___ 所给材料

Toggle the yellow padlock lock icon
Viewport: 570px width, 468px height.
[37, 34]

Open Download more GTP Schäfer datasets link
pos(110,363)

______
___ 所给材料

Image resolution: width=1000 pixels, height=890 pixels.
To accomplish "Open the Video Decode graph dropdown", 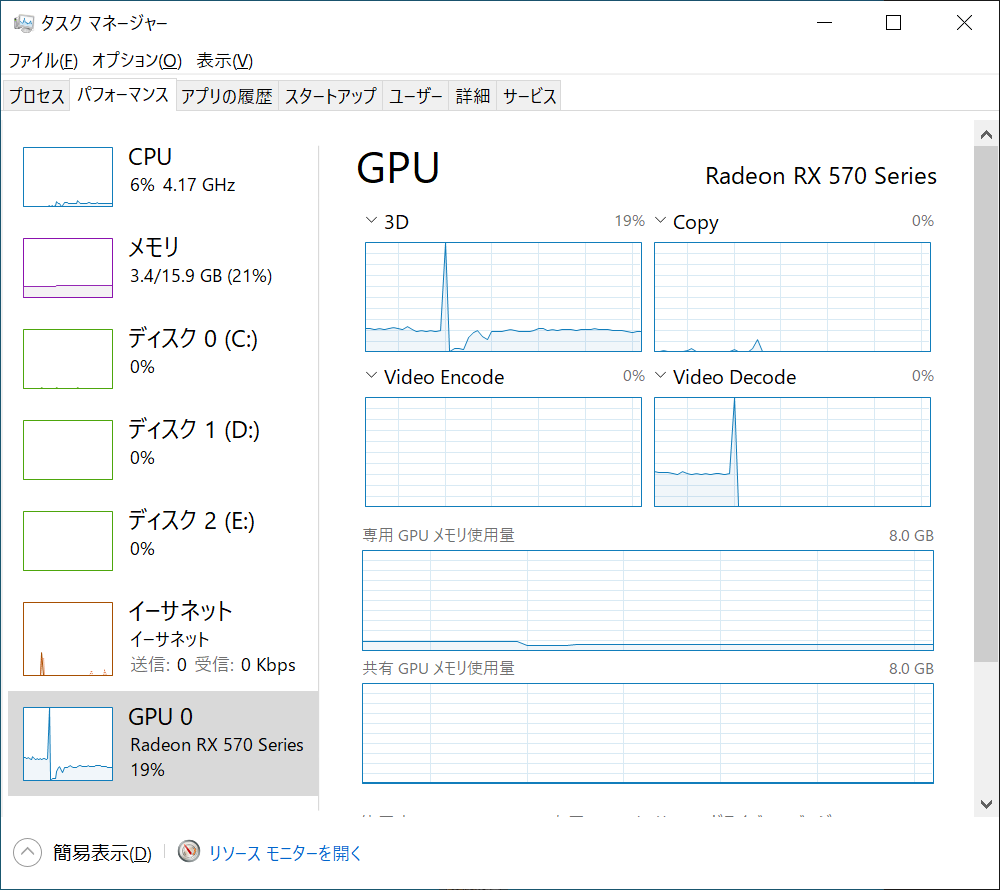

______

题目设定: 请重写从含有“Toggle the yellow padlock lock icon”的那一行到含有“pos(110,363)”的那一行之间的全部数据，首尾两行均包括在内，指令也照原样保留。只把答案中的坐标平移，每个数值加上 -90。

书面作答:
Toggle the yellow padlock lock icon
Viewport: 570px width, 468px height.
[-53, -56]

Open Download more GTP Schäfer datasets link
pos(20,273)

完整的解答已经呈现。